Meta Announces LLaMA-13B, a new AI-powered Large Language Model (LLM) that has reportedly outperformed OpenAI’s GPT-3, despite being “10x smaller”. Meta’s LLaMA models have the potential to revolutionize the AI industry by paving the way for ChatGPT-style language assistants to be run locally on devices such as PCs and smartphones.
LLaMA-13B is part of a new family of language models called “Large Language Model Meta AI” or LLAMA, which ranges from 7 billion to 65 billion parameters in size. In comparison, OpenAI’s GPT-3 model, the foundational model behind ChatGPT, has 175 billion parameters. Meta trained its LLaMA models using publicly available datasets, such as Common Crawl, Wikipedia, and C4, which could lead to the firm releasing the model and the weights as open-source.
Meta calls its LLaMA models “foundational models,” indicating that the firm intends the models to form the basis of future, more-refined AI models built off the technology. LLaMA will be useful in natural language research and potentially power applications such as question-answering, natural language understanding or reading comprehension, understanding capabilities and limitations of current language models.
While the top-of-the-line LLaMA model, LLaMA-65B with 65 billion parameters, goes toe-to-toe with similar offerings from competing AI labs DeepMind, Google, and OpenAI, the most significant development comes from the LLaMA-13B model. It can reportedly outperform GPT-3 while running on a single GPU, unlike GPT-3 derivatives which require data center requirements. LLaMA-13B could open the door for ChatGPT-like performance on consumer-level hardware in the near future.

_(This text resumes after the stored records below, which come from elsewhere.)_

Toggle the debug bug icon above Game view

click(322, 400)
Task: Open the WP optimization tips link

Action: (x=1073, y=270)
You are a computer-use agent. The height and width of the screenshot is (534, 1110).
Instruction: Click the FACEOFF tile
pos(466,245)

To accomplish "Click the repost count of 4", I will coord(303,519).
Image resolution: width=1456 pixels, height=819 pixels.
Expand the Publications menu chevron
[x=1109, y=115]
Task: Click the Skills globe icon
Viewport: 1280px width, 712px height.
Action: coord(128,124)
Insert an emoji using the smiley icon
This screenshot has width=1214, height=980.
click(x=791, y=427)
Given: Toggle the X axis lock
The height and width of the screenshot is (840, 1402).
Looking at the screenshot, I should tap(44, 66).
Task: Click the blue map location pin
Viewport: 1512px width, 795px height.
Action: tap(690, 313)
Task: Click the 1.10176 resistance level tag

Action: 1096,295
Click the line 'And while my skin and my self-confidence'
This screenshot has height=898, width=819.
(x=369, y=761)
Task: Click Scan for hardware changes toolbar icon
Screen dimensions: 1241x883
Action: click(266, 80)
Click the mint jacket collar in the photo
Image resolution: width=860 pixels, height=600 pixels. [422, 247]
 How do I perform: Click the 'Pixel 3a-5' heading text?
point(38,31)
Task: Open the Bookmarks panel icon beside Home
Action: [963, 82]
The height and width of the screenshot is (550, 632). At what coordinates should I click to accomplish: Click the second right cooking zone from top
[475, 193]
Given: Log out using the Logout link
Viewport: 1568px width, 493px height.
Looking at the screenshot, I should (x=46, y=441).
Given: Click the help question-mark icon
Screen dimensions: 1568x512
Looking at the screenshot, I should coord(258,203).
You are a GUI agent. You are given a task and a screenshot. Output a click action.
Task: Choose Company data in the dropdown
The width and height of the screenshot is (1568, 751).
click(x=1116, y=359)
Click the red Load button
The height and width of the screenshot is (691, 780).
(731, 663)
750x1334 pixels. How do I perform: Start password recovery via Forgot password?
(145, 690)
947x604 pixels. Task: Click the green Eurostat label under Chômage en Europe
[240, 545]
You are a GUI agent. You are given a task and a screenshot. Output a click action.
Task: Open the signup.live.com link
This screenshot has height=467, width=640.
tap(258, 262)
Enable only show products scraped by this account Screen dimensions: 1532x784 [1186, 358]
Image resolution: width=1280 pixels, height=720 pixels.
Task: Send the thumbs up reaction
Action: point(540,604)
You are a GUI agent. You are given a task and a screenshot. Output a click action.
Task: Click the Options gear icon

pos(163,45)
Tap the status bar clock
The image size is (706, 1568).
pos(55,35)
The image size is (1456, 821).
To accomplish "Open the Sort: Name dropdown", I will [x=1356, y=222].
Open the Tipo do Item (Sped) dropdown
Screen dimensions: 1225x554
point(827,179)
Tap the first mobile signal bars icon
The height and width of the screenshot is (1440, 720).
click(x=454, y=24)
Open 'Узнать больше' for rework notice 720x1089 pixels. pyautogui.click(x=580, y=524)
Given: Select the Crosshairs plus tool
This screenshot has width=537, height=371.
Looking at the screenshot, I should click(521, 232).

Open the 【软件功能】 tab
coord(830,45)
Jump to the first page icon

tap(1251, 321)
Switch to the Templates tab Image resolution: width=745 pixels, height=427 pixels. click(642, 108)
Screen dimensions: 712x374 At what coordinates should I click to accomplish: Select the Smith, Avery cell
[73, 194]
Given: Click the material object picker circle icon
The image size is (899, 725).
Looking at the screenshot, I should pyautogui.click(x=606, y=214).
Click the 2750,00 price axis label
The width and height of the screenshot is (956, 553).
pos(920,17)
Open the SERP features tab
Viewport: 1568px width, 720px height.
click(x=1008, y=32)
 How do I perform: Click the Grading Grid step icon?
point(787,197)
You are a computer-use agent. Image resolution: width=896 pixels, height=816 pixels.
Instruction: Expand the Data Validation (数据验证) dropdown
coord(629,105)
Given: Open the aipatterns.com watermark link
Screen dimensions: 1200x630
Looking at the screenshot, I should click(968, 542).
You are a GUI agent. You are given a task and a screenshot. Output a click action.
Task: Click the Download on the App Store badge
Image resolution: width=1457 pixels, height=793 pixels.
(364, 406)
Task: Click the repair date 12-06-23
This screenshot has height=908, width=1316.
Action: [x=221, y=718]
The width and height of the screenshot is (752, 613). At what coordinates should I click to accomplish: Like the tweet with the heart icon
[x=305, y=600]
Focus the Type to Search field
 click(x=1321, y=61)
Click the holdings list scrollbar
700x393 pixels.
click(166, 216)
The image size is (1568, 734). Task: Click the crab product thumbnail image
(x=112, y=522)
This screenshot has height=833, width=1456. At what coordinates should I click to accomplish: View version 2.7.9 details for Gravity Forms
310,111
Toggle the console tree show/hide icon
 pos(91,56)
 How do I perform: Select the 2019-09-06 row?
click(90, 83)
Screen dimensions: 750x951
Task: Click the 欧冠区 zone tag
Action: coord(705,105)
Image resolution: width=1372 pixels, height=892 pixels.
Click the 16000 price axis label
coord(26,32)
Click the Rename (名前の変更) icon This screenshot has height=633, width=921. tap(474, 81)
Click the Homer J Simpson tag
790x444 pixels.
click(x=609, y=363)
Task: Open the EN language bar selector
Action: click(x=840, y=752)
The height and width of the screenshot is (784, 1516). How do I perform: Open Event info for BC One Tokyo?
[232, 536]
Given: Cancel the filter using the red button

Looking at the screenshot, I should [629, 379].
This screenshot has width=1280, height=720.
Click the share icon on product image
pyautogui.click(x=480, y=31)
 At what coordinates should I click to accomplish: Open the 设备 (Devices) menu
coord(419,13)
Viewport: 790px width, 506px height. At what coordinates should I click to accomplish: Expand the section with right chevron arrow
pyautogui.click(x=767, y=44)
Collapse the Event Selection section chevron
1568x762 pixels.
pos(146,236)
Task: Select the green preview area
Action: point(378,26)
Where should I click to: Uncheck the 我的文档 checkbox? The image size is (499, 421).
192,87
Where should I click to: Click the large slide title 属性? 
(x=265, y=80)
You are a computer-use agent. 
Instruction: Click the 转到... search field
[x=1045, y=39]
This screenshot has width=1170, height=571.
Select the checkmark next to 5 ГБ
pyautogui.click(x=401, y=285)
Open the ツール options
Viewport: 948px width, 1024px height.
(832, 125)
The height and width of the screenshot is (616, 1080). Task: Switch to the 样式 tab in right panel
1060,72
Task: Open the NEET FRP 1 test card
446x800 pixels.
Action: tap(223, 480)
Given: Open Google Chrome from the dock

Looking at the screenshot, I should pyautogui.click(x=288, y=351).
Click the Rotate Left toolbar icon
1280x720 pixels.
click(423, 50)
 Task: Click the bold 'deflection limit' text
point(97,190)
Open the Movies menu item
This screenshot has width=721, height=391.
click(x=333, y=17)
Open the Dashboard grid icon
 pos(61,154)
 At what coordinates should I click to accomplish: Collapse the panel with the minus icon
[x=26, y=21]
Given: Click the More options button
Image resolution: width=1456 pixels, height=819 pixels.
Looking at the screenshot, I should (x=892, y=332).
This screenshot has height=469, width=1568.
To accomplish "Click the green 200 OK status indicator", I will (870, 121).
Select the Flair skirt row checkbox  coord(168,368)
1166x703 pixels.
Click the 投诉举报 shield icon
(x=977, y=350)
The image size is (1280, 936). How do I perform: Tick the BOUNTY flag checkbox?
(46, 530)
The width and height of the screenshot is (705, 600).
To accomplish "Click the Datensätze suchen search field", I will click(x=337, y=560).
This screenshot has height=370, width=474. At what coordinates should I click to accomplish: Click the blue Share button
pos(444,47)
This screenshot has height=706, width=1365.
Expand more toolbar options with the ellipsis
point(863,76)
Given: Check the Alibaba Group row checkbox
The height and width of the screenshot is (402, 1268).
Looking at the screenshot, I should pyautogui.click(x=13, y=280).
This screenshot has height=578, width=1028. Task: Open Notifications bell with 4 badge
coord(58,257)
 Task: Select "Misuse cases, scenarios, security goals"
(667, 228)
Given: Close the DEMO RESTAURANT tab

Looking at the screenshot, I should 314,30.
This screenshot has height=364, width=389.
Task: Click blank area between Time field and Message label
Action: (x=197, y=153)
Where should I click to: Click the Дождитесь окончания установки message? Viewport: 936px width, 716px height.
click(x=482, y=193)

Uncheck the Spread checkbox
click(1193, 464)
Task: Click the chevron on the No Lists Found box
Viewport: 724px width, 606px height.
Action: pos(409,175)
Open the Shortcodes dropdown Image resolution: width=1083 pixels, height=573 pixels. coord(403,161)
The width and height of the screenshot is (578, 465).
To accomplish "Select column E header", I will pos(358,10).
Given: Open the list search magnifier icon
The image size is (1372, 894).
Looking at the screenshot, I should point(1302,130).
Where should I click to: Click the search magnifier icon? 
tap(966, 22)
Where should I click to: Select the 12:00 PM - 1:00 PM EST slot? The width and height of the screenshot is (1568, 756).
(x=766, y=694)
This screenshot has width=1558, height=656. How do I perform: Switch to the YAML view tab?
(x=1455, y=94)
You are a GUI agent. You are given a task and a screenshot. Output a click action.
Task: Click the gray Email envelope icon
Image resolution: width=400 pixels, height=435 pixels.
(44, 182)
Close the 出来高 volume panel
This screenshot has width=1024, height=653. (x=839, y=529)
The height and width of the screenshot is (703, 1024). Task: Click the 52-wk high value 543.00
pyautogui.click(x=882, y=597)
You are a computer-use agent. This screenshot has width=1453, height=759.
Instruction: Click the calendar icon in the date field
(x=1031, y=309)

Parameter size is a significant factor in AI. A parameter is a variable that a machine-learning model uses to make predictions or classifications based on input data. The number of parameters in a language model is a key factor in its performance, with larger models generally capable of handling more complex tasks and producing more coherent output. However, more parameters take up more space and require more computing resources to run. So if a model can achieve the same results as another model with fewer parameters, it represents a significant gain in efficiency.
According to independent AI researcher Simon Willison, Meta’s new AI models could enable language models with a sizable portion of ChatGPT’s capabilities to be run on mobile phones and laptops within a year or two.
Meta has made a stripped-down version of LLaMA available on GitHub, and researchers interested in receiving the full code and weights can request access via a form provided by Meta. The firm has not announced plans for a wider release of the model and weights at this time.